# Hot Water Tanks - Parallel versus Series



## Scott K (Oct 12, 2008)

I'm curious if you guys have an opinion on which is better for durability, longetivity, service, etc, - piping 2 hot water tanks in series, or in parallel?

I would think that in general for serviceability, parallel is better because you can isolate the tanks if one goes, provided you insall shut off valves for said purpose.


----------



## 422 plumber (Jul 31, 2008)

I pipe them in series, with bypass valves so they can be isolated, if needed.


----------



## user4 (Jun 12, 2008)

I always pipe them in paralell, when they are piped in series one tank is doing all the work for the other tank, unless you are talking about a series of tanks in a heavy commercial application, like a hotel laundry.


----------



## Scott K (Oct 12, 2008)

Well I think about the benefits and pitfalls of the 2 different installation all the time (at least when it's on my plate to do at some point on the job) and I always wonder if there is something I'm missing in the scheme of things when I debate the merits of one versus the other, hence why I'm asking your guys opinions.


----------



## SPH (Nov 4, 2008)

Scott, I had the same question just recently, i have 4 commercial tanks that i have to install and im considering reverse return for the installation.
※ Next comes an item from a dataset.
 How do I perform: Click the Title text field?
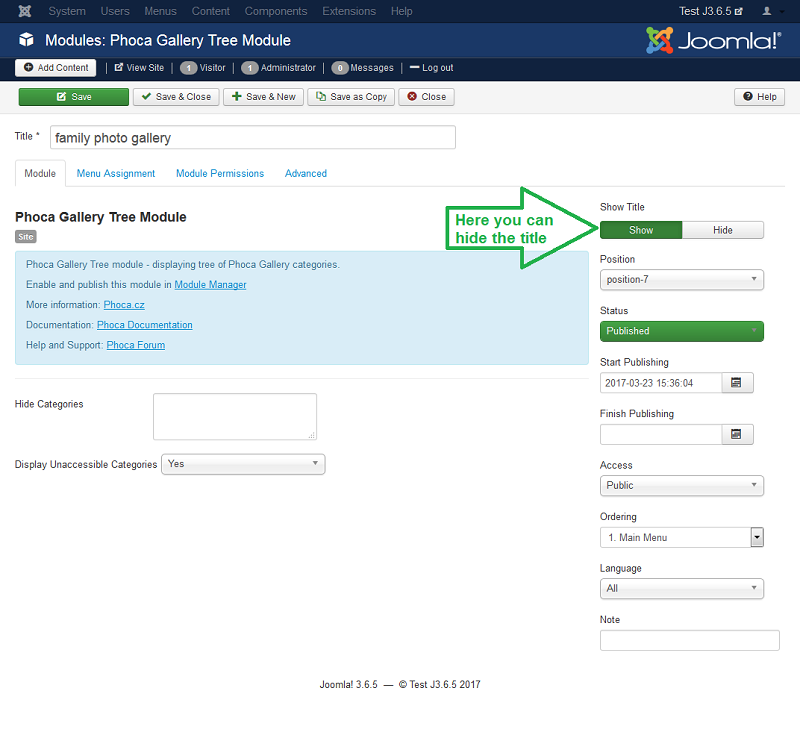click(252, 137)
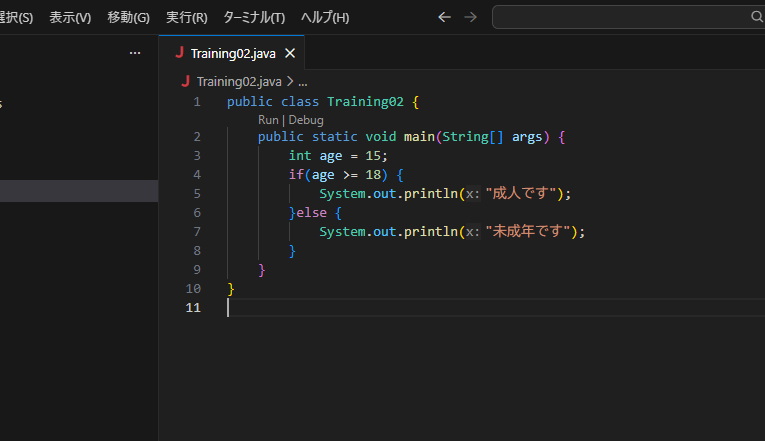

I think it would make it easier for the install because you dont have to worry about EXACT equal distances between the tanks to even things out. 

I dont think series is the best idea because the first tank would be doing most of the work.


----------



## Scott K (Oct 12, 2008)

Well parallel doesn't bug me so much. I mean getting the distances right isn't too big of a deal. The only thing that irks me about parallel is the whole issue of what about that one variable that causes one tank to work harder than the other that you might not be able to do anything about i.e. more water somehow flows through one for whatever reason, perhaps the pipe were reamed differently, or there was a piece of debris in one of the tanks you didn't know about, or something was manufacturered differently, etc. Serviceability parallel is easy to service if you have isolation valves or one tank goes, etc. 
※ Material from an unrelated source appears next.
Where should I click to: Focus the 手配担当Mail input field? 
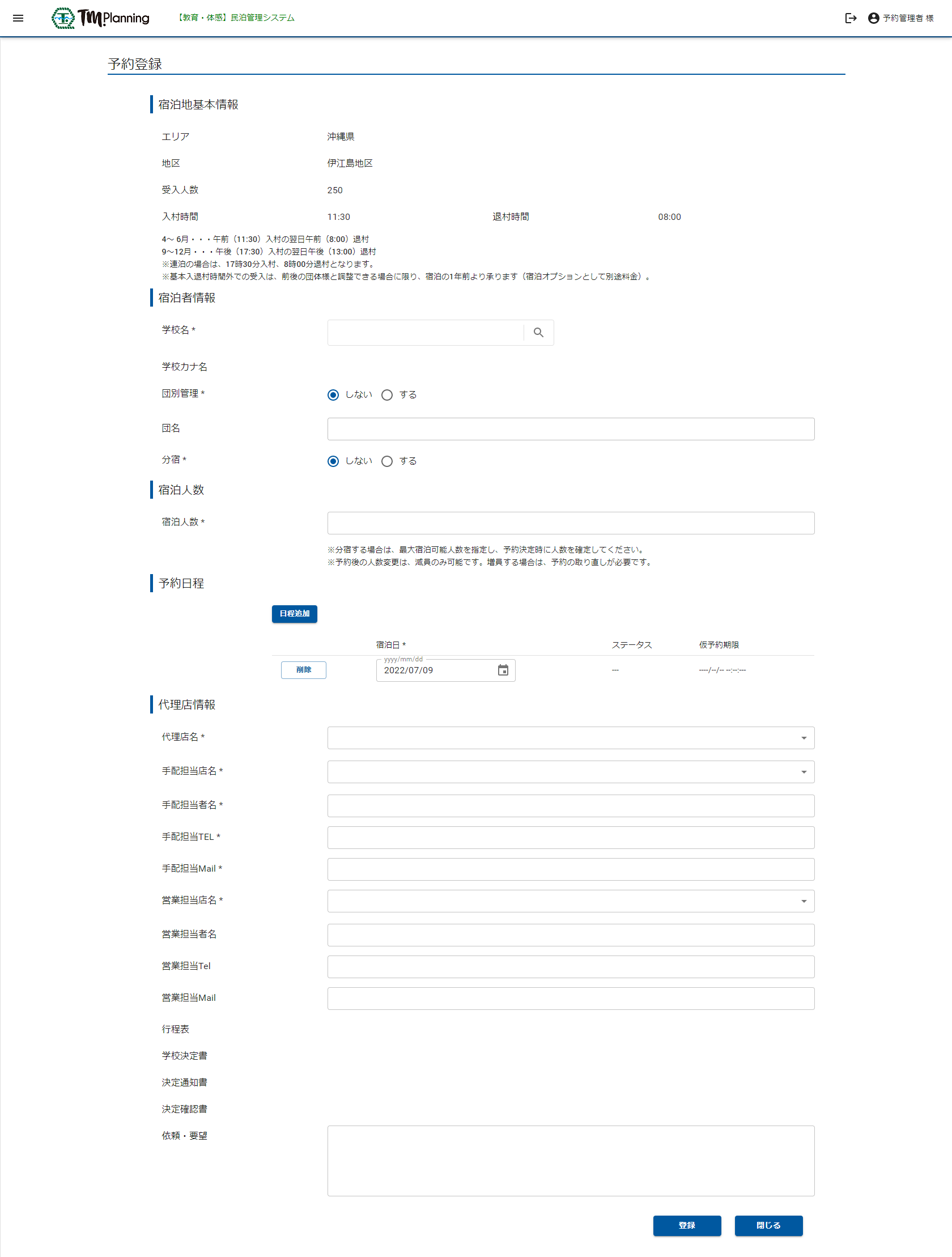pos(571,869)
But then I always wonder about something along the lines of what about running them in series and having them slightly oversized, and then have one tank set at 110-120 and then the most downstream tank set at 140. So the first tank doesn't work AS hard, and then the next tank bumps it up. Might have more equal heat load, wear and tear, etc.


----------



## eddiecalder (Jul 15, 2008)

SPH said:


> Scott, I had the same question just recently, i have 4 commercial tanks that i have to install and im considering reverse return for the installation. I think it would make it easier for the install because you dont have to worry about EXACT equal distances between the tanks to even things out.
> 
> I dont think series is the best idea because the first tank would be doing most of the work.


You don't have to worry about exact measurements because i'm installing it. :laughing:


----------



## SPH (Nov 4, 2008)

eddiecalder said:


> You don't have to worry about exact measurements because i'm installing it. :laughing:


whatever, you will probably just get Richard to do it.

Scott, Interesting idea about setting the temperature points, that might work. You would have to find the incoming water temperature and divide it by the number of tanks to find your set points so it was even.

I know what your saying about the pain of the unknown variables for running in parrallel and it seems that every install. Or even later down the road when one tank goes and a new tank is brought in that doesnt quite match up.

This is making really think that reverse return is the best idea.


----------



## 422 plumber (Jul 31, 2008)

www.castlemanplumbing.com/images/p1010087.jpg


check this lollapalooza out. I am not posting it because it may be copywritten.


----------



## Jaret (Mar 4, 2009)

Depends on the application. We did a huge restaurant in a casino in Vancouver. They we done parallel.


----------



## Pdesign (Mar 5, 2009)

Question?
Does the manufacturers installation have anything to do with that?
When I have a building that requires 2 water heaters I must show them on drawings with the same length pipes so one is not working harder than the other.


----------